Oct. 8th, 2011 08:23 pm
Nero Wolfe, Baccano!, and Roger Zelazny's A Night in the Lonesome October all take place within the same continuity. There was a full moon on Halloween in 1944.
This is not an original observation, but: In terms of worldview, at least, Rex Stout was a way nicer person than Agatha Christie. Archie and Wolfe were both kind of jerks sometimes, and Archie racist, but the sorts of stories he told make it clear that Stout himself was aware that women and black people were, you know, people. (I don't know about other ethnicities; I think there was a Hispanic guy who was skeevy once? Otherwise, non-existent.)

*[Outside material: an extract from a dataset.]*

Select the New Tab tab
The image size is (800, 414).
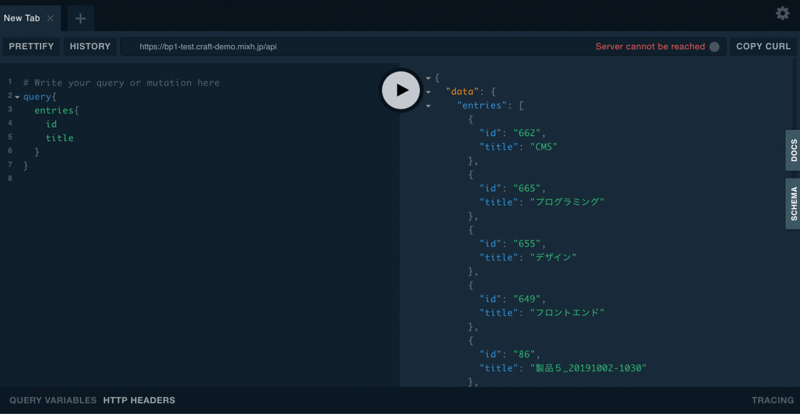click(21, 18)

Christie, I don't know! She was pretty okay with women who were, like, virgins. Or old and meddling. The others seem to have presented some kind of problem. I think she thought people who weren't white and English were probably off eating babies and carrying on about something, and should be left to that, elsewhere.

If mysteries are fantasies of justice - I think that that is generally a fair statement - then there's still a lot of room for variation when you get down to the author's idea of what justice is. The Wolfe books are rarely particularly interested in punishment for their villains; that stuff gets, like, one paragraph at the end, if that much. (The major exception I've run into so far being the Arnold Zeck arc, which is about revenge, and feels extremely unlike the rest of the series.) There's the scene where everyone lines up in Wolfe's office and Wolfe verbally takes the villain apart, and then it's on to presents. Because what the books are really interested in is comfort for the victims. Large piles of money, the removal of romantic barriers, the awarding of desired careers and living situations, and emotional validation from authority figures - mainly Wolfe himself, Cramer, and various rich old white businessmen.

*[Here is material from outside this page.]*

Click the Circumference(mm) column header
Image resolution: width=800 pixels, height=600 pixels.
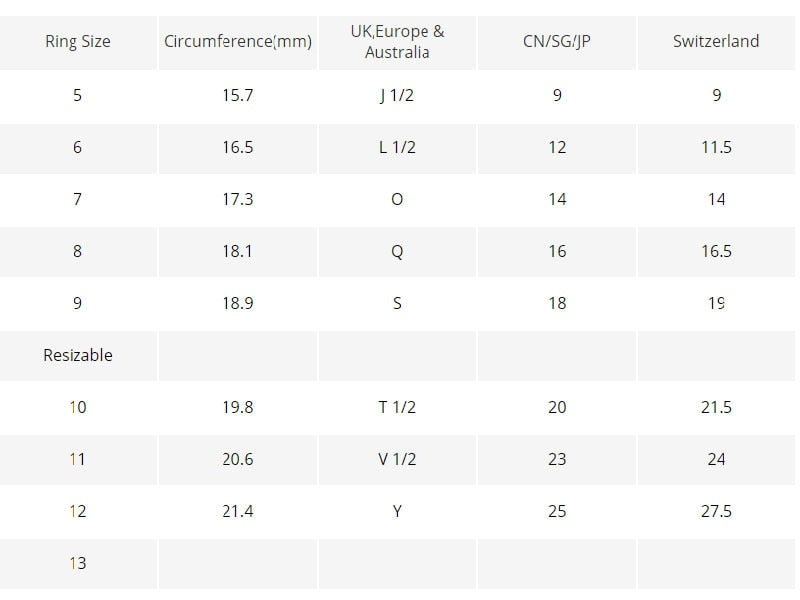coord(238,41)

(Not really any politicians or lawyers getting to act as the authority figure, I think? Stout kinda treated successful entrepreneur guys with ethics the way some fantasy writers treat Good Kings/Queens - as possessing great moral authority and great potential for being betrayed. - I unfortunately think the female equivalent here is generally the entrepreneur's wife, and I can only think of one instance of that one off-hand. There was a brilliant Machiavellian executive assistant once, who basically pushed every single one of my narrative buttons; but she ended up getting murdered and having to metaphorically come back and haunt everyone to achieve her goals.)

Anyway, I find these books pleasant to read because this aligns closely with my own personal sense of justice. Maybe I would feel differently if anyone had ever messed with me in a really serious way, but while I see the appeal of punishment, I don't see that I have the right to insist upon it. Honestly, I hope someone would stop me from doing so if I were far enough gone to change my mind about that; I don't want to wake up some day with the knowledge that someone's dead because I pushed for the death penalty for them.

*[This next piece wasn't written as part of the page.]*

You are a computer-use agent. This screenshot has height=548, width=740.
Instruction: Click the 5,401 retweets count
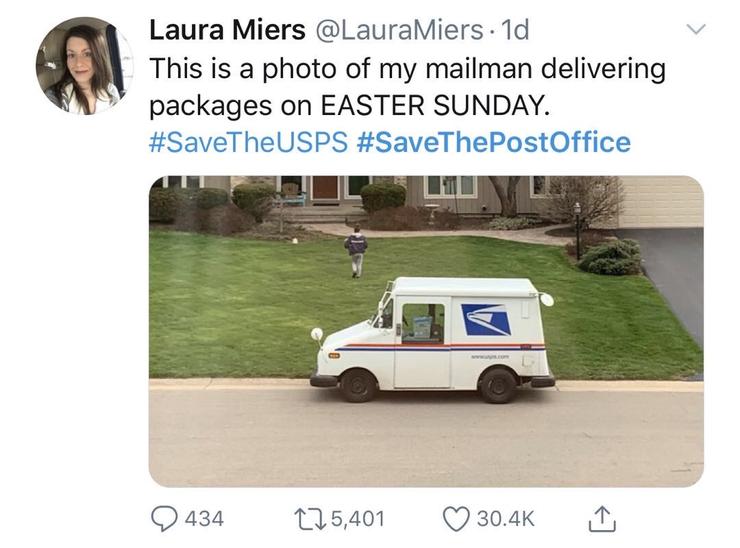(357, 518)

Remedy for past harm and prevention of future harm are the goals; if the remedy (say, money) and the prevention (say, jail time, or a large enough sum of money to make anyone else think twice about whatever it was) cause pain to the person who caused the harm in the first case, then as long as that pain is not disproportionate to the harm, then that's fine. But pain for its own sake is revenge rather than justice. It doesn't strike me as a good goal.

(This from someone who's read nearly everything that Anne McCaffrey, master of Inhumane Wish Fulfillment, wrote before 2000. I'm confused myself. Maybe I just overdosed?)

Unrelatedly, I've been back at work two days and am already exhausted. Two days because I had to skip yesterday due to an extremely stupid decision to try to climb a set of stairs up the hill at the park in one go. As of today, upon application of muscle relaxants and heating pads, I can again stand up and sit down without undue difficulty. I even climbed a small set of four stairs today, though I did it sideways and leaning on the banister after the first time. There was a period last fall when I was climbing that hill almost every day. Apparently sitting around doing nothing for three weeks has consequences on your muscles!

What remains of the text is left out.